İSTANBUL, ()- OMURGA eğriliği olarak bilinen skolyoz, tedavi edilmediğinde solunum güçlüğünden depresyona kadar pek çok ciddi sağlık sorununa neden oluyor. Skolyozun gelişme çağındaki çocukları tehdit ettiğine dikkat çeken Dr. Gülseren Kayalar, "Her 30 çocuktan birinde skolyoz görülüyor" dedi. 

Memorial Ankara Hastanesi Fizik Tedavi ve Rehabilitasyon Uzmanı ve Skolyoz Araştırma ve Tedavi Derneği Kurucu Üyesi Dr. Gülseren Kayalar, Skolyoz Farkındalık Ayı nedeniyle önemli açıklamalarda bulundu. Eğriliğin ilerlemesiyle gövdenin tüm dengesi ve estetiğinin bozulduğunu söyleyen Dr. Gülseren Kayalar, bu aşamadan sonra üç boyutlu bir omurga hastalığı oluştuğunu belirtti.
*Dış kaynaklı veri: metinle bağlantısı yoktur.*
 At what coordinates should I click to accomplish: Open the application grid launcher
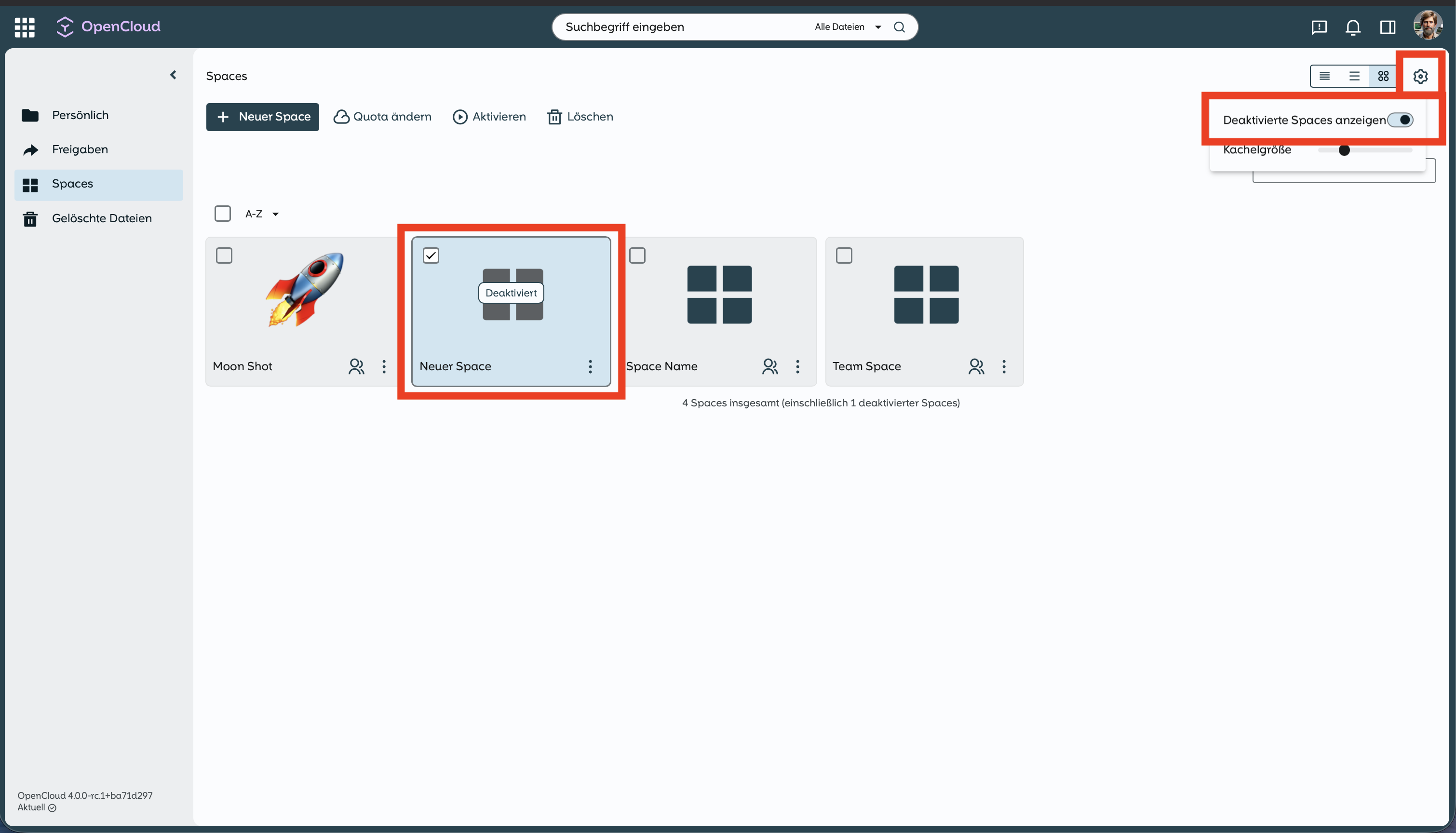pyautogui.click(x=25, y=27)
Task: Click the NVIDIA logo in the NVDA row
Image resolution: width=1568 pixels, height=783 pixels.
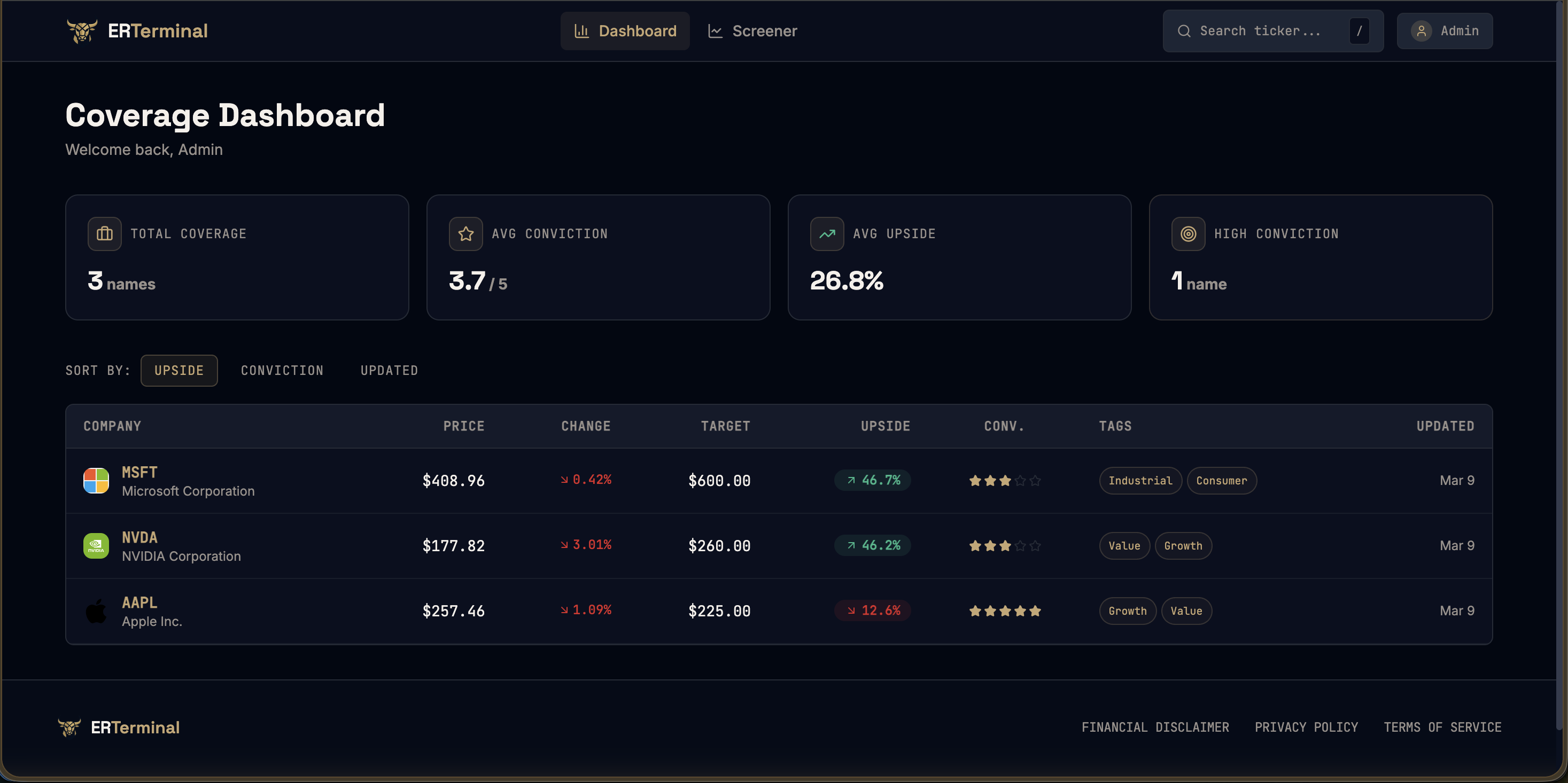Action: 96,546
"100 ÇOCUKTAN BİRİNE CERRAHİ TEDAVİ ÖNERİLİYOR"

Skolyozun gelişme çağında görüldüğünün altını çizen Dr. Gülseren Kayalar, "Bunun sebebi tam olarak bilinmiyor. Ancak ergenlik çağında güneşten yeteri kadar yararlanmayan, D vitamini, demir eksikliği, anemisi olan  ve aktif spor yapmayan çocuklarda skolyoz gelişme riski yüksektir. Ergenlik çağında ağır sırt çantası taşımanın skolyozla ilişkisi gösterilmemiştir. Türkiye'de ilköğretim çağı okul çocuklarında görülme sıklığı (10-15 yaş aralığında) yüzde 2-3 oranında saptanmıştır. Her 30 çocuktan birinde skolyoz görülmektedir. Bu guruptaki her 10 çocuktan birinde omurga eğriliği ilerleme göstermekte ve skolyoza özel egzersiz ve korse tedavisine gerek duyulmaktadır. İlerlemesi durdurulamayan her 100 çocuktan 1'ineise cerrahi tedavi gerekmektedir" diye konuştu.

"KIZ ÇOCUKLARINDA DAHA ÇOK GÖRÜLÜYOR"

Erken tanının hastalığın ilerlemesini önlediğini vurgulayan Dr. Kayalar, "Buna rağmen çocuklarda kolaylıkla gözden kaçabilmektedir. Skolyoz ergenlik çağı kız çocuklarında daha sık görülmektedir. Bu nedenle kız çocuklarının 10-12 yaş, erkek  çocuklarının 12-14 yaş arasında her 3 ayda bir omurga ve beden yapısının dikkatle gözlenmesi gereklidir. Çocukta yüz asimetrisi, çene ve diş gelişiminde problem, başın bir yana daha eğik durması, bir omuzun diğerine göre daha yüksekte olması, sırtın bir bölümünde kabarıklık, bel boşluğunun bir yanda daha düz olması, kalçaların aynı seviyede durmaması, yürürken gövdenin bir yana daha yatık durması veya sapması, ayaklardan birisinin diğerine göre daha içe basması ve öne eğildiğinde sırtın bir tarafında belirgin tümseklik olması gibi bulgular fark edilirse en kısa zamanda bir fiziksel tıp ve rehabilitasyon uzman doktora başvurulmalıdır" ifadelerini kullandı.

"KORSE KULLANIMI ÖNEMLİ"

Her gün 30 dakika yapılacak egzersizlerin kas gücünü artıracağını belirten Dr. Kayalar, tedavi yöntemlerini şöyle sıraladı:

"Bu egzersizler ile postural kontrol sağlanır, deformite engellenir ve eğrilik durdurulabilir. Sonuçta eğriliğin gerilemesimümkündür. Skolyoza özel egzersizlerin tedavi edici etkisi bilimsel olarak kanıtlanmışken yapılan herhangi bir sportif aktivitenin skolyozu tedavi ettiği ile ilgili bir bilimsel kanıt yoktur. Aksine profesyonel dansçı ve jimnastikçilerde skolyoza yatkınlık daha yüksek bulunmuştur. İlerleme riski olan orta dereceli eğriliklerde egzersizin yanı sıra eğriliğe özel  üç boyutlu tasarlanmış korse tedavisi ile devam edilir. Korselerin günde 20 saat takılması başarıyı getirir. Korse 6 ay aralıklarla boy uzamasına göre takip edilir ve uzama devam ediyorsa yeniden tasarlanır."